AVAILABLE DATA »
──────────

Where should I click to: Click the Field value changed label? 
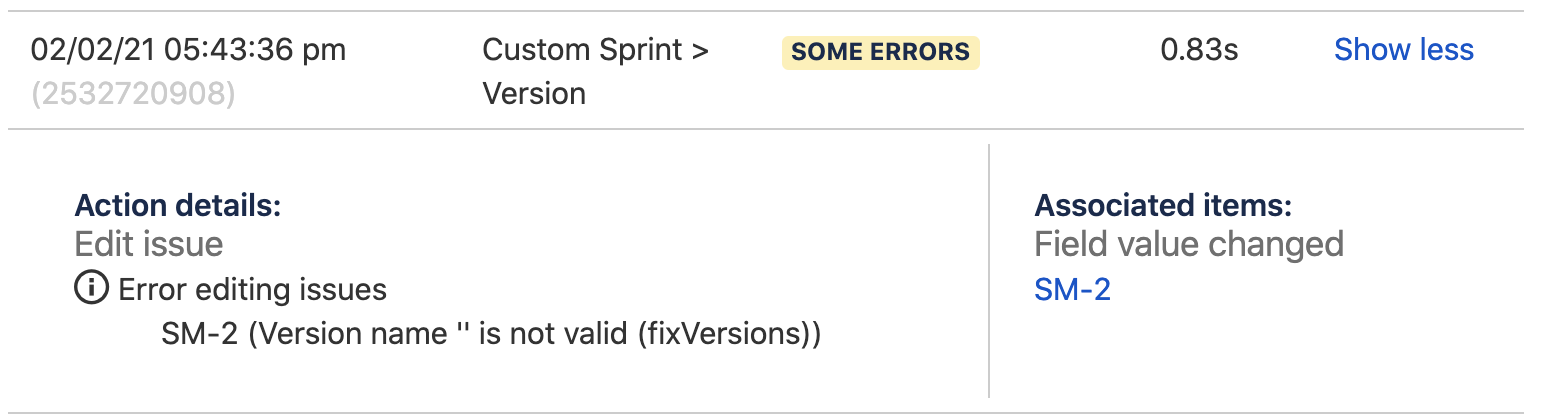(1189, 244)
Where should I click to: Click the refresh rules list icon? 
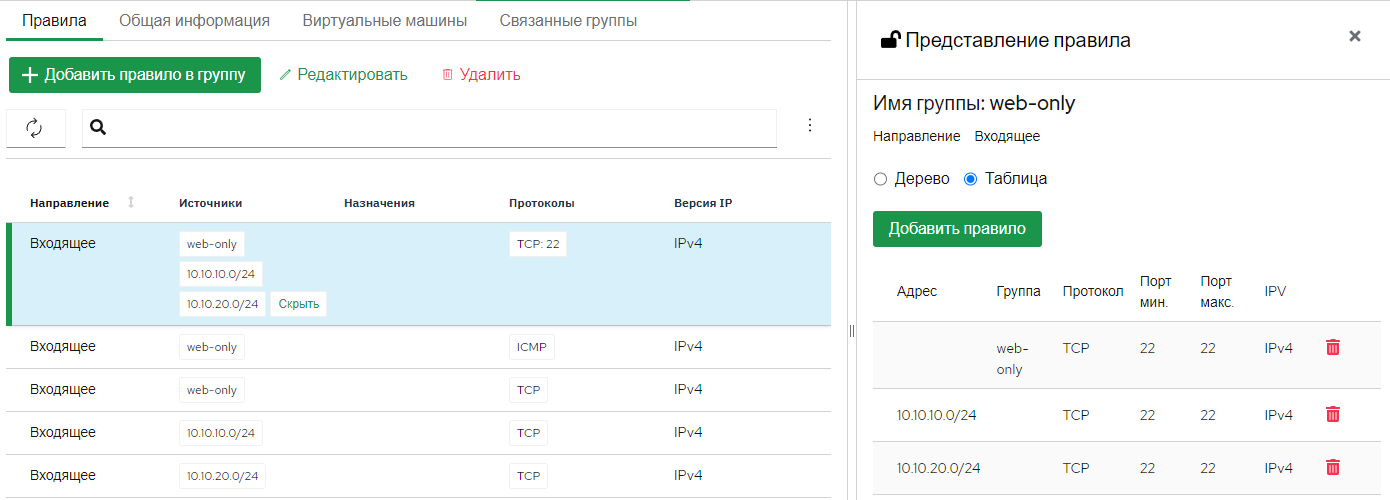(x=35, y=128)
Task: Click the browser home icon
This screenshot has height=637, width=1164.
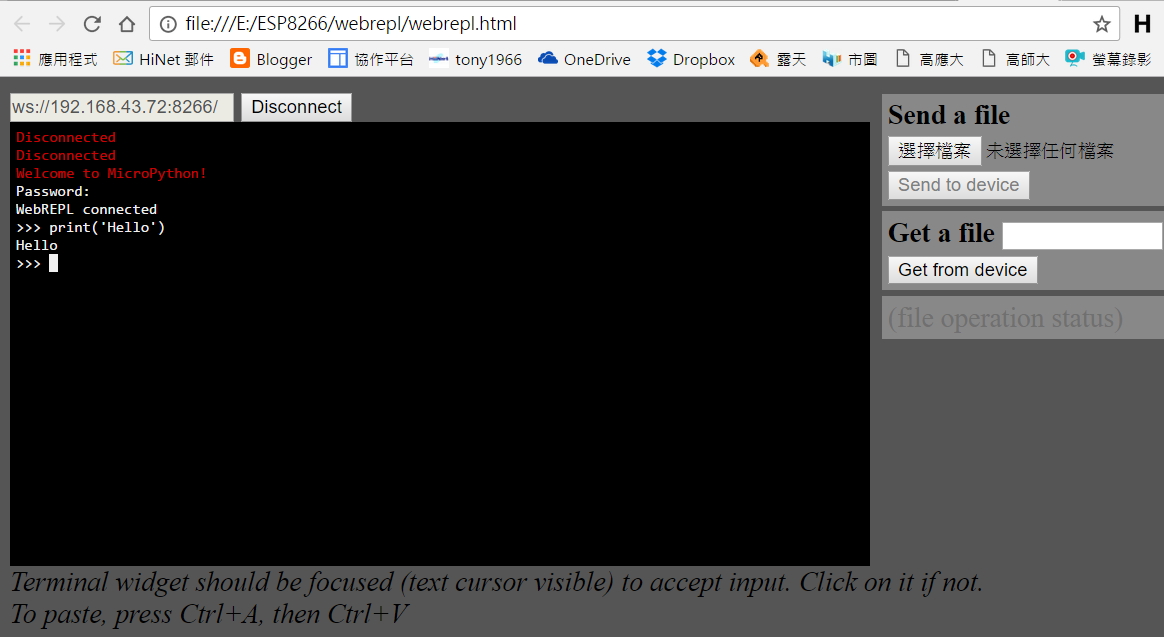Action: 125,23
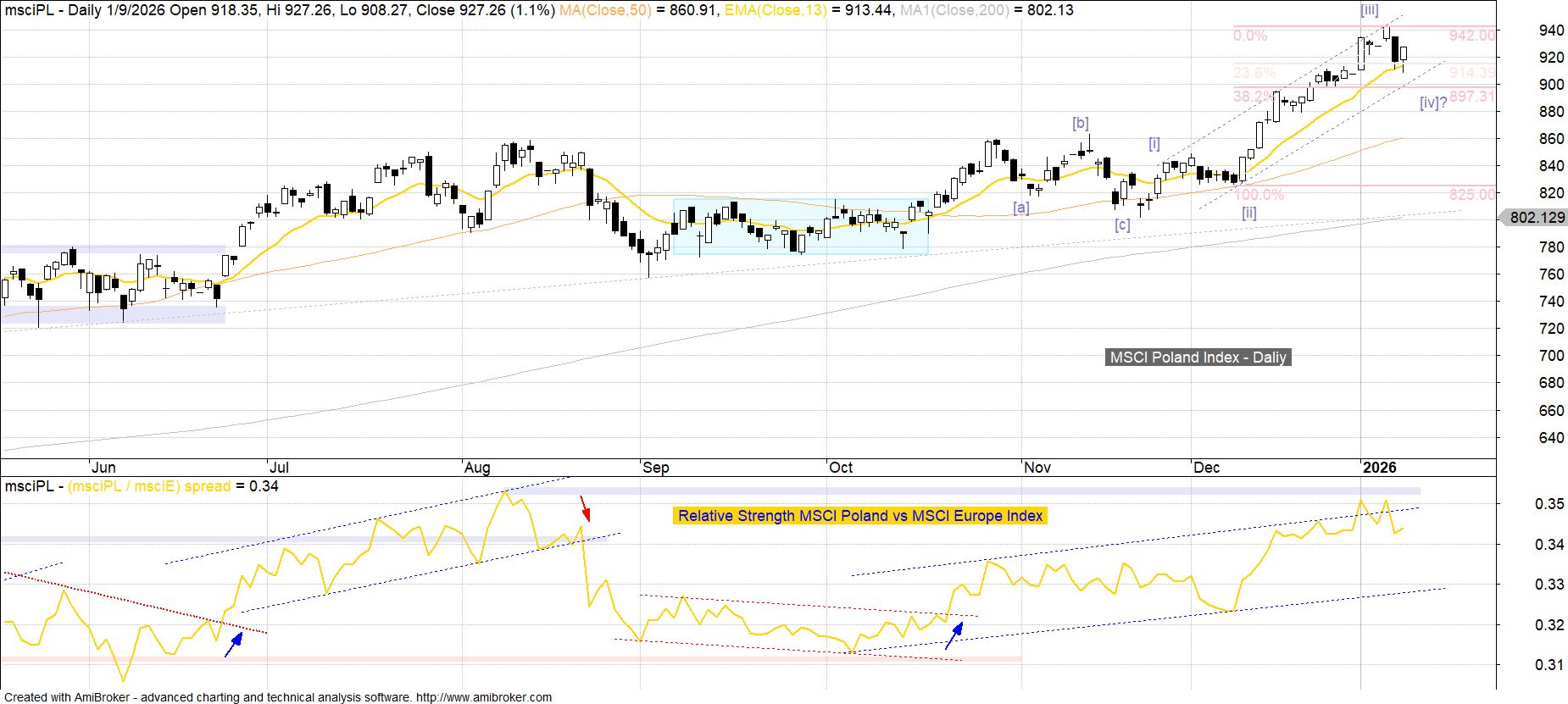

──────────

TASK REQUIREMENTS »
Reproduce the listing above word for word, omitting the pictures.

RESPONSE TO THE EXERCISE »
Where should I click to: Click the Field value changed label? 
(1189, 244)
Where should I click to: Click the refresh rules list icon? 
(x=35, y=128)
Task: Click the browser home icon
This screenshot has height=637, width=1164.
Action: 125,23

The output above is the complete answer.